[Screenshot grounding data]
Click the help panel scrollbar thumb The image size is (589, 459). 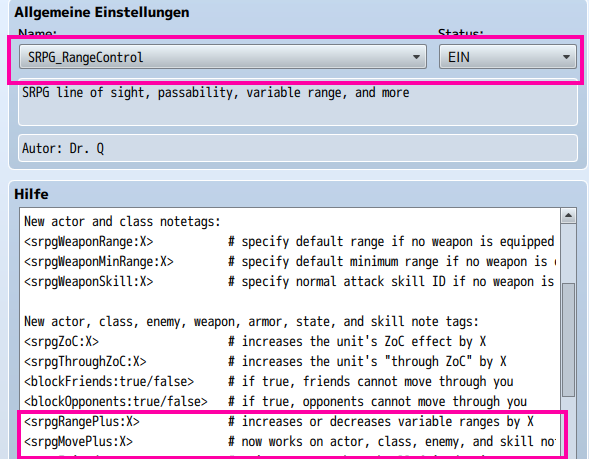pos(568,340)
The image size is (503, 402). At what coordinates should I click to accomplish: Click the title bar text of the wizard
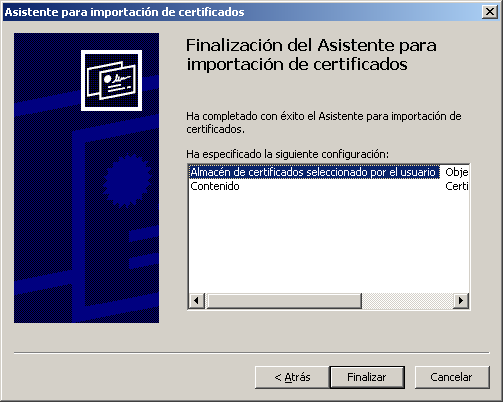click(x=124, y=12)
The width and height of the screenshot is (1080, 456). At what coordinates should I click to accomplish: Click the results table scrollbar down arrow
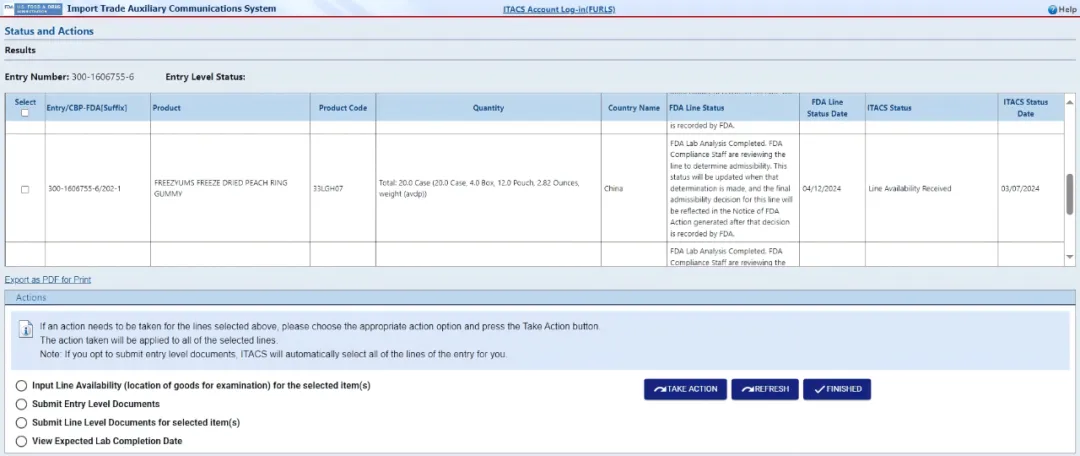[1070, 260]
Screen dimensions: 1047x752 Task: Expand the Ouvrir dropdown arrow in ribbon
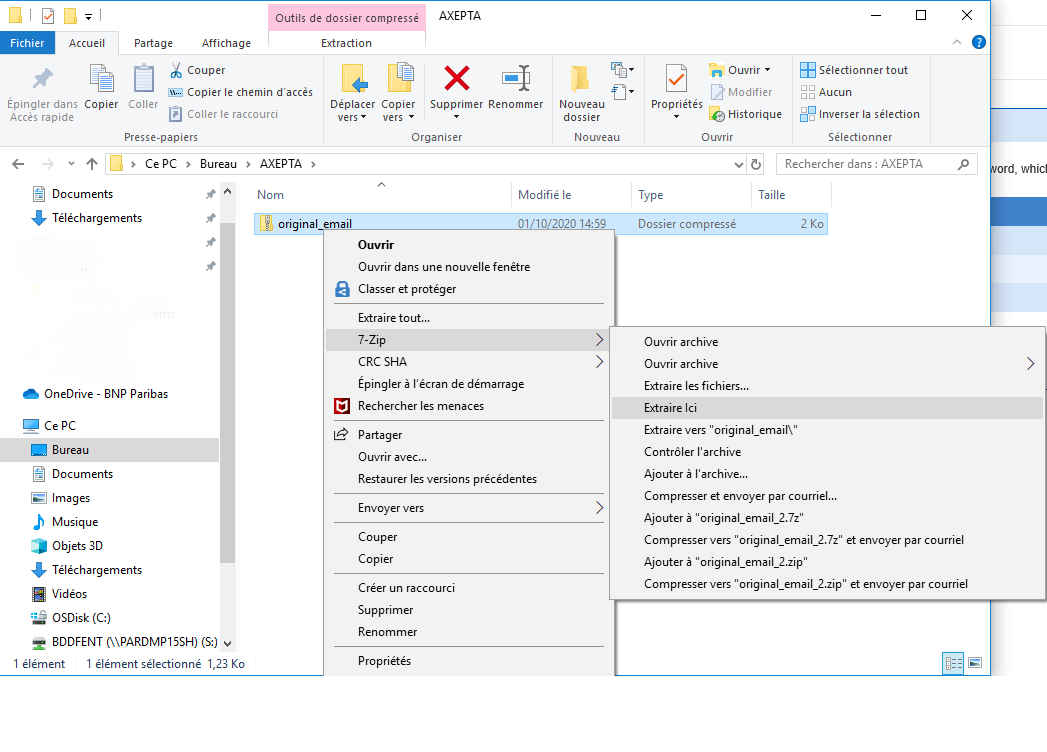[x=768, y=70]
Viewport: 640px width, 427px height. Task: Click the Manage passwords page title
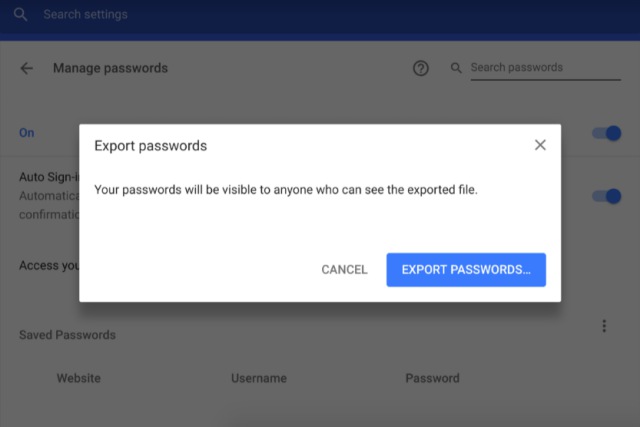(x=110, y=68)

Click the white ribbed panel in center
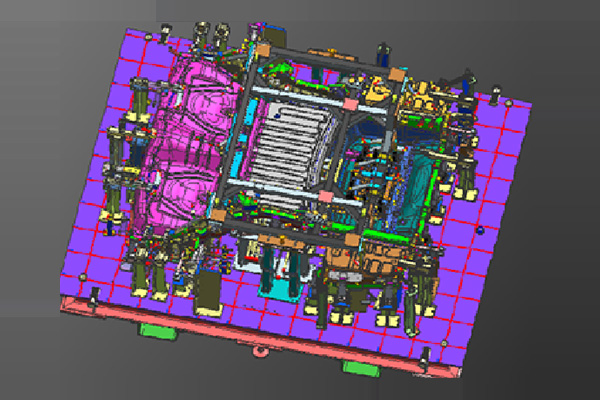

DIRECTIONS: Restate word for word, and only, the lines from the line that contains "The image size is (503, 402)." through the end of the data, both included; pictures are not part of the copy.

TASK RESPONSE:
The image size is (503, 402). At what coordinates should I click to accomplish: Click the title bar text of the wizard
click(x=124, y=12)
The width and height of the screenshot is (1080, 456). At what coordinates should I click to accomplish: Click the results table scrollbar down arrow
[1070, 260]
Screen dimensions: 1047x752 Task: Expand the Ouvrir dropdown arrow in ribbon
[x=768, y=70]
Viewport: 640px width, 427px height. Task: Click the Manage passwords page title
(x=110, y=68)

Click the white ribbed panel in center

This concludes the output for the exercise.